Thoughts from Megan
March 9, 2010 - 1:38am
My name is Megan, and I am a senior at Drake High School in San Anselmo and I volunteer at SaveABunny. My best subjects are math and science and I hope to be a veterinarian when I am older. I love art as well and have taken an art class every semester at Drake.
I have always loved animals, and when I heard about SaveABunny over the summer I fell in love with their cause and did not hesitate to sign up as a volunteer. At SaveABunny, I have gotten supervisory and veterinary experience and am interested in helping with an anti-rabbit meat campaign. with Marcy. I have gotten to know every rabbit at SaveABunny and would love to each one to go to a good home. Please consider adopting a rabbit from SaveABunny!
Here are my thoughts on rabbits as meat:
BROOKLYN RABBIT CLASS: Killing Pets for Empowerment
On October 28, 2009 ,Oakland native Novella Carpenter flew to Brooklyn to teach urban dwellers how to feel empowered, skilled, and useful. How, you may ask? By killing rabbits.

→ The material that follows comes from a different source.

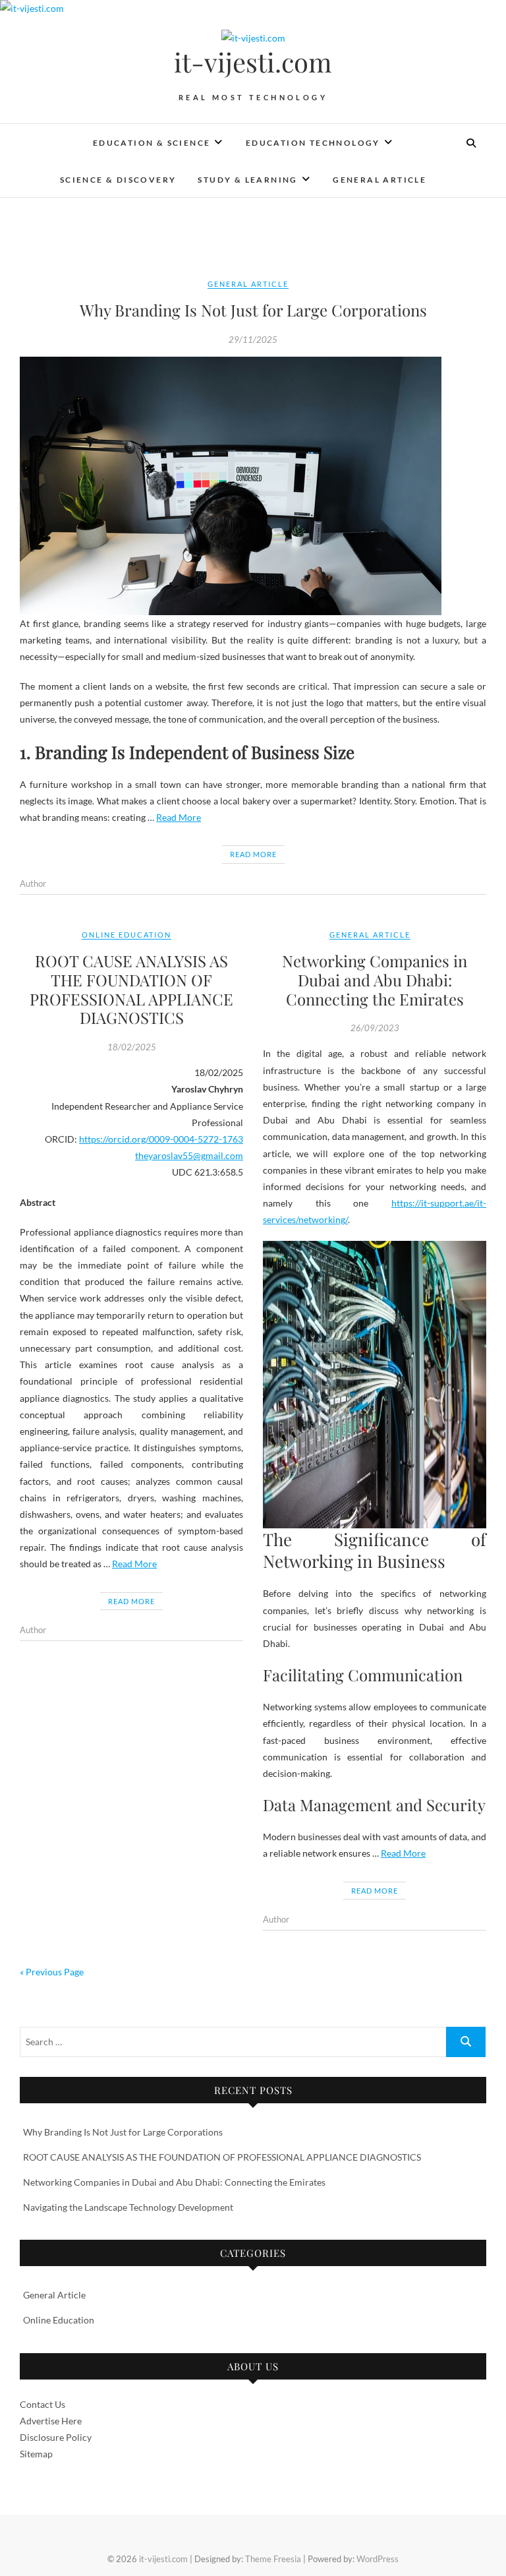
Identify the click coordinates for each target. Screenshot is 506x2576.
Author (33, 883)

That’s right. Novella Carpenter gets off by killing innocent pets and is encouraging others to do the same.
Marketing rabbits as “the new chicken”, Carpenter has been teaching townies how to breed, raise, and kill rabbits for the purpose of eating their flesh. Replace that sentence with “beagles” or “kittens” and you can see how sick these workshops truly are.
The truth is, the rabbits that are being butchered for consumption are the same exact animals sold in pet shops. The same ones that can be taught tricks, use a litterbox, learn their own name, and are loved by millions of people worldwide.
But hey, Novella Carpenter loves rabbits too. In fact, in her blog she explains that “It is possible to have a really great relationship with animals that you eat. You can love them, feed them the best food, and then it’s time to eat!” Yep, you heard her. She literally kills and eats her companions as soon as they are big enough.
You may have heard of Novella Carpenter, author of Farm City: The Education of an Urban Farmer. She grows her own lettuce, plows her own soil, and, as it turns out, slaughters her own meat. A quote from last weeks CUESA newsletter:
"During her recent book tour, Carpenter hosted a rabbit butchering workshop in New York, where she noticed a growing interest in urban farming. Before the workshop began, a housewife from New Jersey pulled Carpenter aside and admitted that she wouldn’t be able go through with slaughtering a rabbit. But after watching the demonstration, the participant was eager for her turn. “She turned out to be a great slaughterer and a great butcher,” Carpenter recalled. “She felt empowered.”"
Empowered. Interesting choice of words.
Killing has always made humans feel empowered. It's why most of us don't care about killing animals food even though we don't have to - we're better than them. We're more powerful then them. We're on top because we deserve to be.
It's why we kill each other, too. A soldier or a psychopath or an executioner - all of it is for someone's empowerment. It's a crappy excuse to kill. We all know it's a crappy excuse to kill.
Yet, when a housewife feels empowered after killing an animal, we say, "Oh good for her. Oh she's so in touch with nature. Oh she's defying the weak female stereotype."
The truth is, she's falling into the same crude, cruel way of life that Carpenter and her followers despise in people like Sarah Palin. The one where some life is valued over other life. The one where killing is OK because it's part of a lifestyle.
How is killing a defenseless companion animal like a rabbit, in the name of sustainability, better than killing a wild animal in the name of sport?
The sustainability community was horrified by pictures of Sarah Palin kneeling in blood-stained snow, showing her daughter how to kill a moose. We were disgusted by the Thanksgiving video of her speech in front of a turkey farm, where turkeys were being shoved into a butchering machine in the background. Yet, when a supposed member of our own community performs the same act, it's "empowering".
It's not an excuse. It's a problem. Just because something is local, or sustainable, or better for the environment, doesn't mean it's compassionate. And it doesn't mean it's right.